The Delaware Supreme Court heard arguments on June 14, 2023, on a question certified to it from the Third Circuit of the U.S. Court of Appeals, as to whether medical monitoring claims can be made in Delaware without proof of any current physical harm.
The appeal to the Third Circuit was from the dismissal of a class action seeking medical monitoring for residents near a Delaware chemical plant that leaked ethylene oxide into the environment, a known carcinogen. In dismissing the class action at the federal trial court level, U.S. Circuit Judge Stephanos Bibas sitting by designation in the U.S. District Court for Delaware held: “[T]his class cannot recover damages for the risk of diseases that they do not yet have. … because each tort requires an injury, none of Baker’s torts survives this flaw.” Catherine Baker is the first named Plaintiff representing the class of alleged affected residents.

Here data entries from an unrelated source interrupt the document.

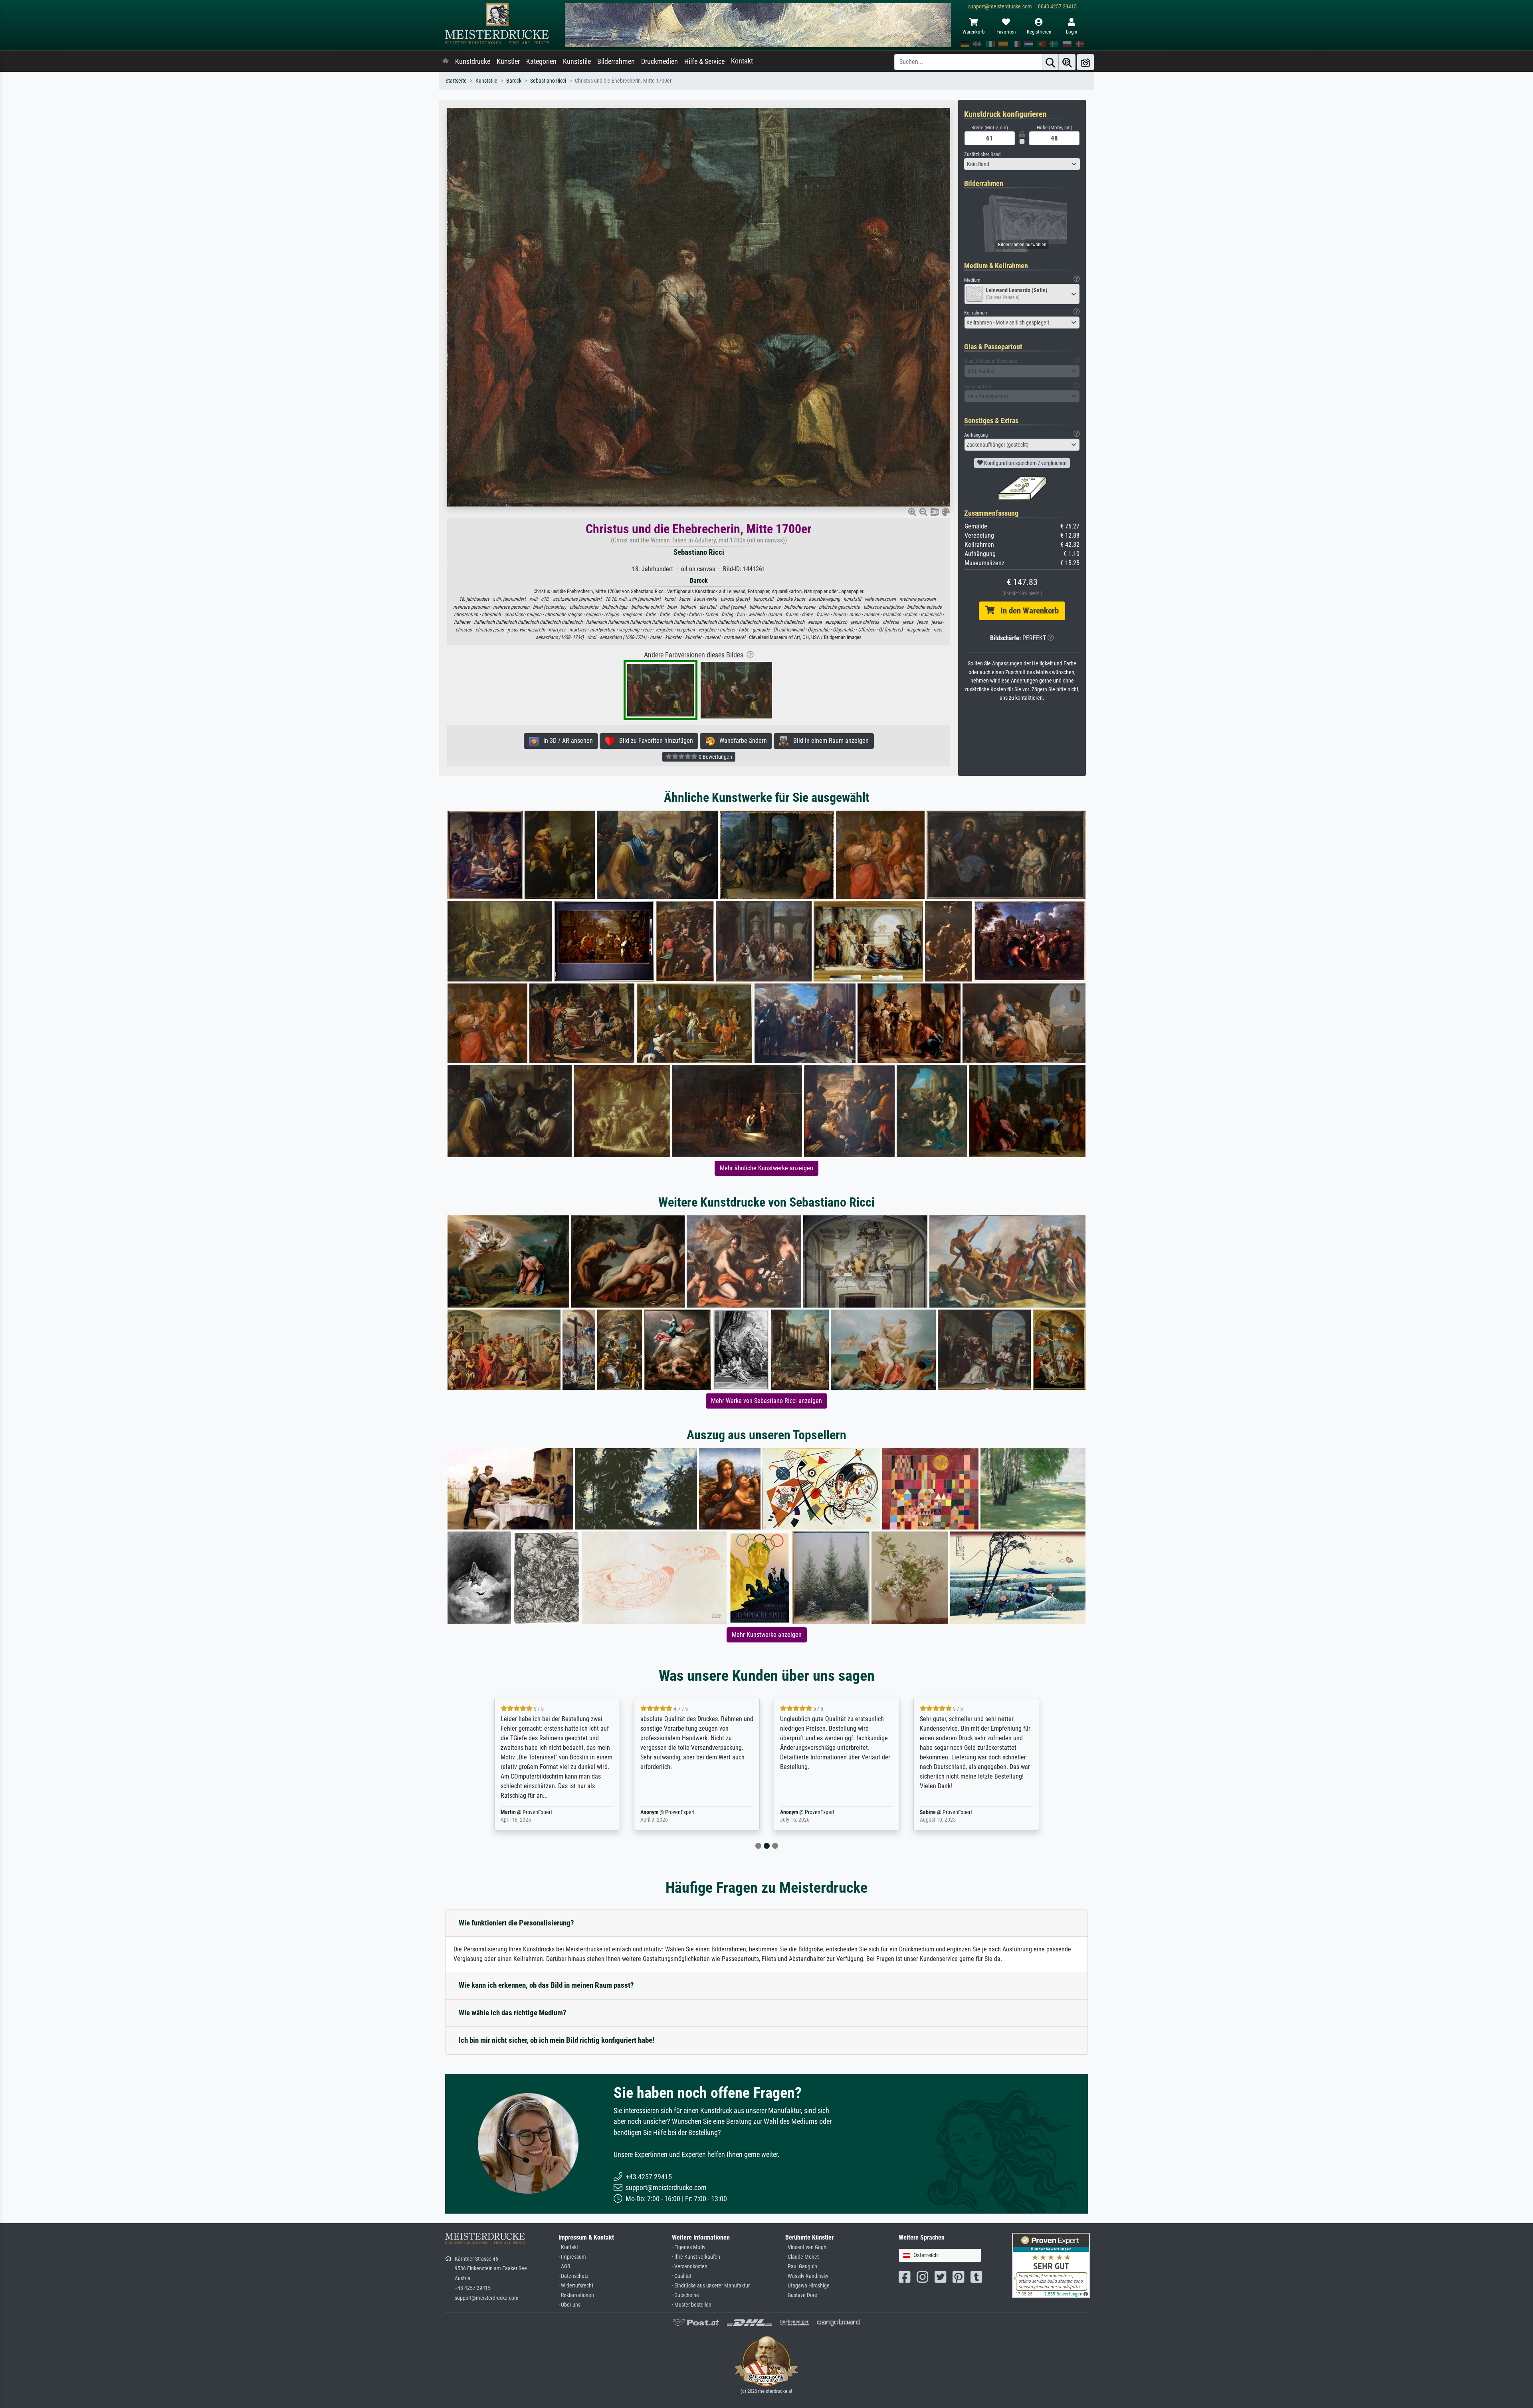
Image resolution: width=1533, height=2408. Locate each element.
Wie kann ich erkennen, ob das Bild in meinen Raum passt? (546, 1985)
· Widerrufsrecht (576, 2285)
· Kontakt (568, 2247)
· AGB (564, 2266)
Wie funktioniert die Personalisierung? (516, 1922)
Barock (513, 80)
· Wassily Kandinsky (806, 2276)
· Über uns (569, 2304)
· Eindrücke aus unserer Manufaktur (711, 2285)
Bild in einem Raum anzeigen (828, 740)
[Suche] (1050, 62)
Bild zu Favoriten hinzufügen (653, 740)
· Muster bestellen (691, 2304)
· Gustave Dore (801, 2295)
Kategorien (541, 61)
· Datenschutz (573, 2276)
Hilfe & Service (704, 61)
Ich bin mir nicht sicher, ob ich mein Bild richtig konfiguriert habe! (556, 2040)
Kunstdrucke (472, 61)
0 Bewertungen (714, 757)
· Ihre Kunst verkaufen (696, 2257)
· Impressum (572, 2257)
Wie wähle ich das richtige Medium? (512, 2012)
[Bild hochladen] (1085, 62)
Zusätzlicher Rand (982, 154)
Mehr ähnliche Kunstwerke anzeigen (766, 1168)
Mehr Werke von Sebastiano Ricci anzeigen (766, 1401)
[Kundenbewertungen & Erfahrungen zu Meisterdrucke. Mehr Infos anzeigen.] (1051, 2265)
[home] (445, 61)
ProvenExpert (532, 1812)
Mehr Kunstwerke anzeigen (767, 1634)
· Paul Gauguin (801, 2266)
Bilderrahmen (616, 61)
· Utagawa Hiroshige (807, 2285)
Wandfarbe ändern (741, 740)
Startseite (456, 80)
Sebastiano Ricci (548, 80)
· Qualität (681, 2276)
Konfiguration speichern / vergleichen (1025, 463)
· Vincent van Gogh (805, 2247)
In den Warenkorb (1026, 610)
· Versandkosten (689, 2266)
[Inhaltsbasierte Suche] (1067, 62)
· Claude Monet (802, 2257)
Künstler (508, 61)
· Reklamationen (576, 2295)
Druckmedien (659, 61)
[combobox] (1022, 164)
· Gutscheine (685, 2295)
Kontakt (742, 61)
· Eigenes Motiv (688, 2247)
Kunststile (577, 61)
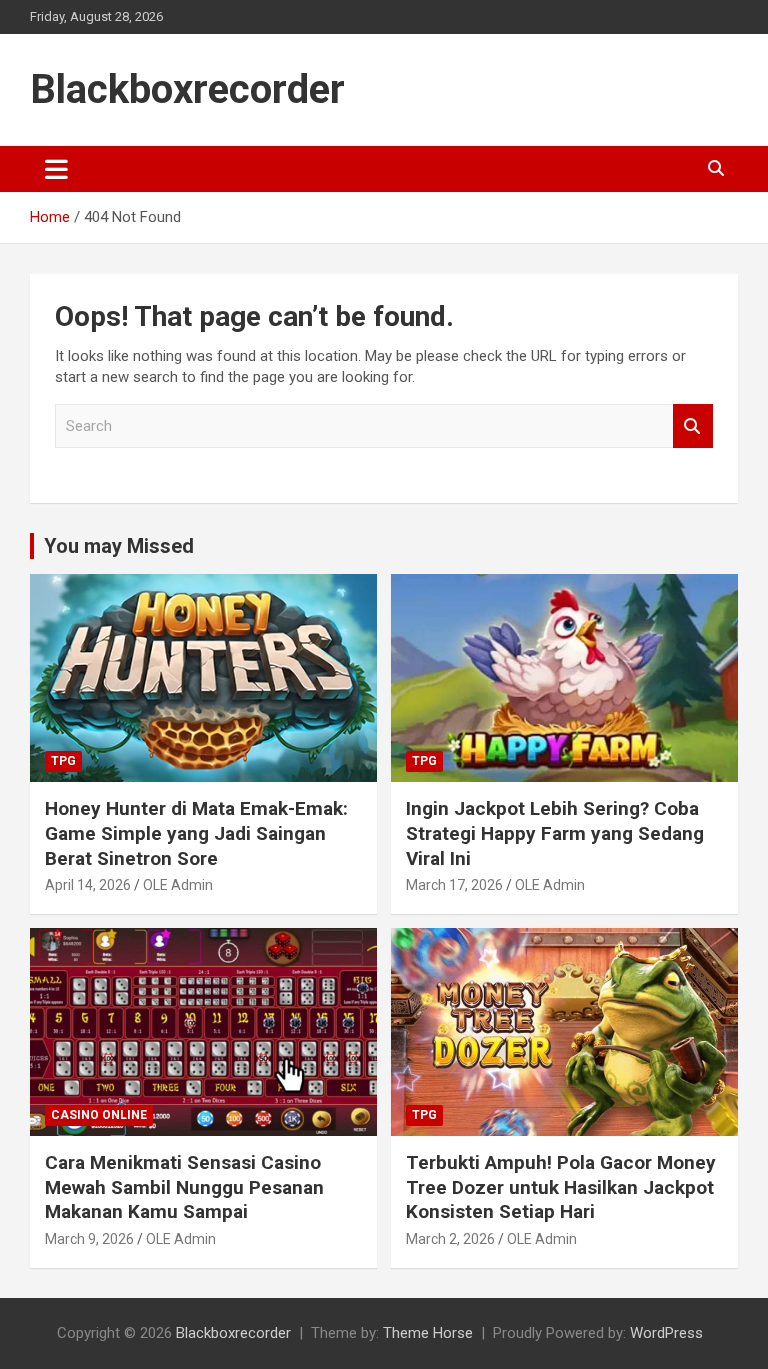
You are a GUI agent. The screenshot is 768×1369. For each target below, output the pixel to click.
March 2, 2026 (450, 1239)
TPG (63, 761)
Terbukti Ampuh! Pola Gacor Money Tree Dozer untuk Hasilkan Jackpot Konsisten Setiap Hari (561, 1187)
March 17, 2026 (454, 885)
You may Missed (119, 546)
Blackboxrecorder (187, 89)
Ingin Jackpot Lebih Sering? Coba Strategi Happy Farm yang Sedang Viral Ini (555, 833)
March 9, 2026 (89, 1239)
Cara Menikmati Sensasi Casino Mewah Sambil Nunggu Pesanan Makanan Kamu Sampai (184, 1187)
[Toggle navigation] (56, 169)
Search (693, 426)
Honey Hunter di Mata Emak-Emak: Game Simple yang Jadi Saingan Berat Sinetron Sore (196, 833)
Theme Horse (428, 1333)
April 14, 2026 (88, 885)
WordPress (666, 1333)
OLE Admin (178, 885)
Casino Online (99, 1115)
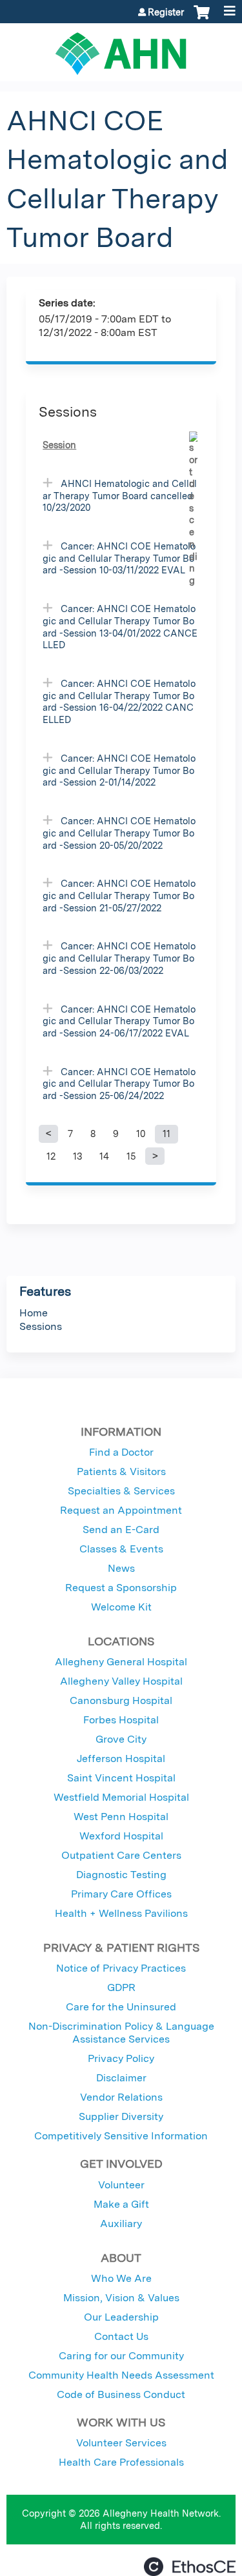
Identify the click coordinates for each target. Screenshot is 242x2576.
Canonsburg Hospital (121, 1700)
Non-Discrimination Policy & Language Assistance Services (121, 2032)
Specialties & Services (121, 1491)
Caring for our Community (121, 2356)
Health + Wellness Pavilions (121, 1913)
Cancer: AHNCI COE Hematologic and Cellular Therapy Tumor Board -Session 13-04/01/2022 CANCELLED (120, 626)
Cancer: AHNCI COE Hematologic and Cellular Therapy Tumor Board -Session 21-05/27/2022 (119, 895)
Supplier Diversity (121, 2116)
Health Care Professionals (121, 2462)
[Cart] (202, 18)
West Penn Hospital (121, 1816)
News (121, 1568)
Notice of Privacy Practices (121, 1968)
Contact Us (121, 2336)
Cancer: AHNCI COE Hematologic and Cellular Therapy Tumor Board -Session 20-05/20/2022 (119, 832)
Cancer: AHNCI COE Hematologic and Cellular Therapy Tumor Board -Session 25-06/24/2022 (119, 1083)
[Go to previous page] (48, 1134)
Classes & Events (121, 1549)
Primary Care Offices (121, 1894)
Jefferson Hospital (121, 1758)
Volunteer (121, 2185)
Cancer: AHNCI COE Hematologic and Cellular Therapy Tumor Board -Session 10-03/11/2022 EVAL (119, 557)
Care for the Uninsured (121, 2007)
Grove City (121, 1739)
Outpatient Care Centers (121, 1855)
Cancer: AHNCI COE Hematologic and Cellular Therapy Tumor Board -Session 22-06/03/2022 (119, 957)
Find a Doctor (121, 1452)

In its Petition for Certification of Question of Law, the Third Circuit panel of judges cited several Delaware decisions, stating that: [While those decisions] “may serve as a bellwether of the requisite elements of an injury-in-fact in Delaware, they are not sufficiently clear to allow us to decide the issue. A substantive difference exists between an injury based on a fear of disease and an injury based on an increased risk of disease. We decline on our own to conflate the two.” The specific certified question from the Third Circuit panel to the Delaware high court was: Whether an increased risk of illness, without present manifestation of physical harm, is a cognizable injury under Delaware law? Or, put another way, does an increased risk of harm only constitute a cognizable injury once it manifests in a physical disease?
At the hearing, some of the issues addressed by the Court to Plaintiffs/Appellants’ counsel included:
- Chief Justice Collins J. Seitz, Jr. questioning as to how to limit the application of any medical monitoring – “How wide is the net cast for the plaintiffs? Is it everyone in the State of Delaware, is it New Castle County, is it residents surrounding the plant, and that leads to the public policy we are considering here, and that is where is the end of this?”
- Justice Gary F. Traynor questioning as to the policy concern about the amount of medical monitoring – “What’s the framework envisioned for determining what medical monitoring is related to the exposure as opposed to normal medical monitoring?” and
- Justice Abigail M. LeGrow questioning as to the effect of allowing such claims on the statute of limitations – “Currently the statute of limitations begins to run when an injured person feels the physical effects, if there are no physical effects but we are nevertheless saying there is a claim here, does that mean that later on, to the extent someone actually has one of these diseases, the statute has run?”
Other issues addressed included:
- whether recognizing such claims is a legislative issue rather than a judicial issue, and if such claims are to be recognized, should it be the legislature that does so, not the courts;
- what the Restatement of Torts says on the issue; and
- is it semantics, or is there a distinction between proven increased risk of illness and potential future harm.
Based on prior Delaware jurisprudence and the concerns expressed at oral argument by the Court, it is likely the Court will decline to recognize the medical monitoring claims asserted by the appellants/plaintiffs. The Court has taken the matter under advisement, and a decision is expected later this year.
Catherine Baker v. Croda Inc., No. 393, 2022 (Del. 2022) (Certification of Question of Law from the U.S. Court of Appeals for the Third Circuit, Appeal Nos. 21-3360 & 22-1333, 2022 WL 19010312 (3d Cir. Oct. 21, 2022)).